As B.C.’s population continues to grow, provincial and municipal officials are calling on the federal government for steady sources of social and physical infrastructure funding.
Premier David Eby echoed this call with his provincial and territorial counterparts during the recent Western Premiers Conference.
“We see huge opportunity in the growing number of people, that are choosing to live in…western Canada and the North, but we also see challenges that come with that, if that is not done in a thoughtful way,” he said.
While Eby did not spell out any specific dollar figures, he identified child care and immigration services as critical areas of need. Eby and Housing Minister Ravi Kahlon had also previously identified housing with Kahlon having urged the federal government to link immigration with money for housing.
This appeal points to a tension between an area firmly within federal responsibility — immigration — and an area firmly within provincial responsibility — housing.
While Ottawa has been setting ambitious targets for immigration — plans call for 500,000 people each year by 2025 — experts fear that Canada generally and certain provinces specifically lack the necessary resources to supply that housing, along with everything else, starting with childcare spaces to schools, from roads and bridges to parks.
Projections by Statistics Canada for B.C.’s future population in 2043 range from 5.9 million to 7.3 million, with neighbouring Alberta ranging from 5.8 million to 7.1 million. Both Saskatchewan and Manitoba will also see growth as the share of Canada’s population living west of Ontario continues to grow. Since 2011, more people have been living west of Ontario than east of it.
For municipalities across B.C., these figures are not abstractions, but lived realities.

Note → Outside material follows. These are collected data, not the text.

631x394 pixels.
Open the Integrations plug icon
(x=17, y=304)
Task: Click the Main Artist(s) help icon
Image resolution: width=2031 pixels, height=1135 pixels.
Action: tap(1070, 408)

The provincial government earlier this year announced one-time grants worth $1 billion for municipalities to improve infrastructure and recent days have seen a flurry of announcements up and down the Okanagan Valley, one of the fastest growing regions in B.C. and all of Canada.
But if local officials have naturally welcomed the funding, they also signalled that the funding needs to be more stable, with the demands mainly directed toward the federal government.
Kelowna Mayor Tom Dyas, who oversees a city whose population grew by 13.5 per cent between 2016 and 2021, said stable funding from senior spheres of government ensures better planning.
“If we are looking at doing projects and everything is last minute, that cost is elevated with regards to doing last minute,” he said. “But establishing consistent infrastructure funding on a long-term…will allow municipalities to move forward with projects and plan for projects and be even much more cost effective in the future.”
Dyas also welcomed provincial efforts in referencing recent discussions by Municipal Affairs Minister Anne Kang.
“From across Canada, we have talked about the importance of our growing communities, that it is very difficult for communities to grow without the infrastructure in place,” she said.